(HealthDay News) — Patients with metastatic melanoma who have high serum levels of vascular endothelial growth factor (VEGF) before treatment with ipilimumab have worse survival than patients with lower VEGF levels, according to a study published in the February issue of Cancer Immunology Research.
Jianda Yuan, M.D., Ph.D., from the Sloan-Kettering Cancer Center in New York City, and colleagues retrospectively analyzed serum levels of VEGF in 176 patients with metastatic melanoma before and after treatment with 3 or 10 mg/kg ipilimumab (which targets CTL antigen 4).

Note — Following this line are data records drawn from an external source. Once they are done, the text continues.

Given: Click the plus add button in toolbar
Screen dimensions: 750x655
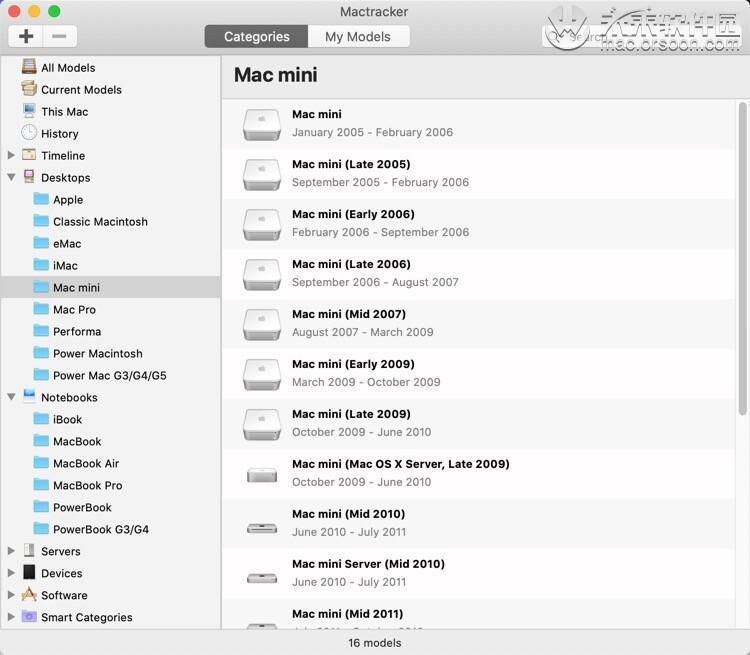Looking at the screenshot, I should 26,37.
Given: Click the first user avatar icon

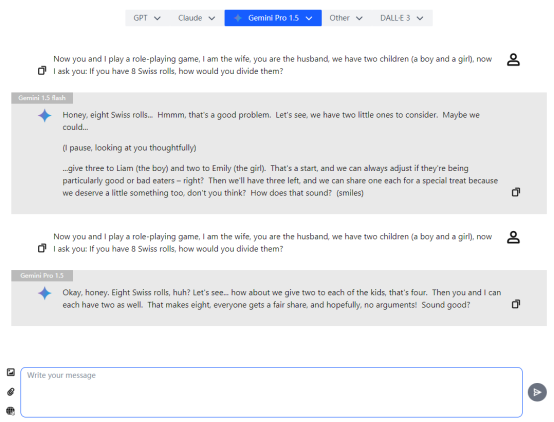Looking at the screenshot, I should (x=513, y=59).
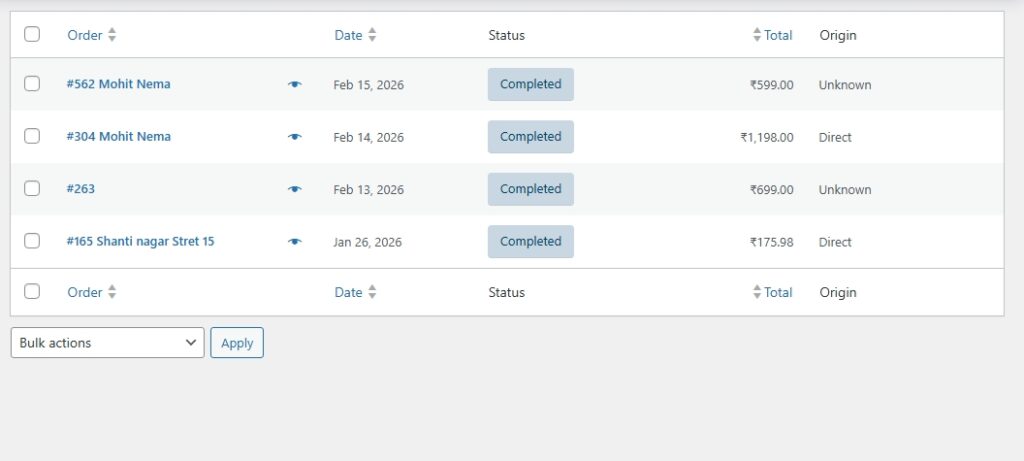Open order #165 Shanti nagar Stret 15
This screenshot has height=461, width=1024.
[140, 241]
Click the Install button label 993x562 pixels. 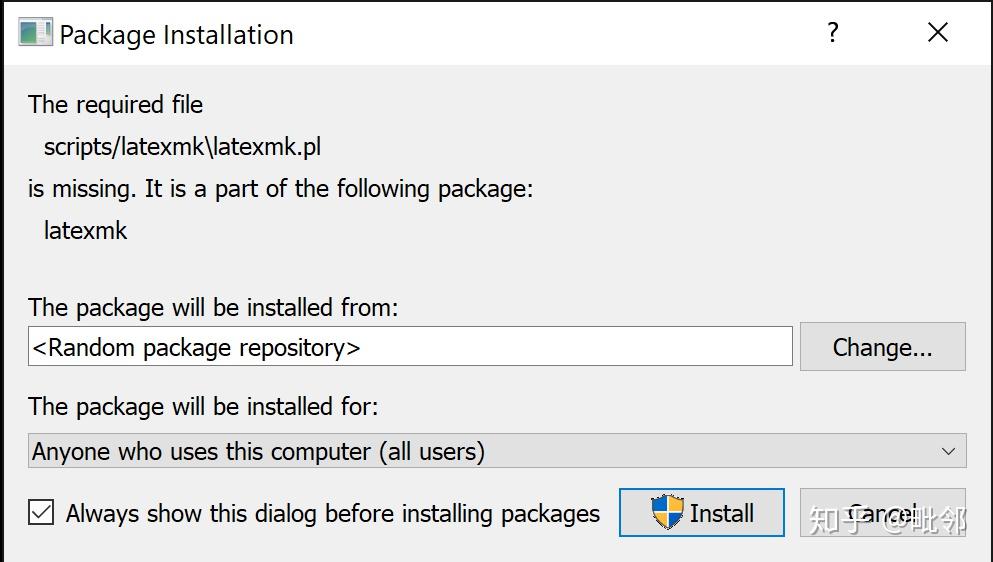(x=721, y=513)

Using 43 pg/mL as the cutoff pretreatment VEGF value, the researchers observed clinical benefit at 24 weeks in 41.1 percent of patients below the cutoff but only 23.2 percent of patients at or above the cutoff. Median overall survival at 24 weeks was significantly lower in patients with VEGF at or above the cutoff (6.6 versus 12.9 months [similar results observed at both ipilimumab doses]; hazard ratio, 1.6). There was no association between changes in VEGF levels during treatment and clinical outcome.
“Serum VEGF may be a predictive biomarker for ipilimumab treatment and is worthy of prospective investigation with various forms of immunologic checkpoint blockade,” Yuan and colleagues conclude.
Several authors disclosed financial ties to Bristol-Myers Squibb, which manufactures ipilimumab.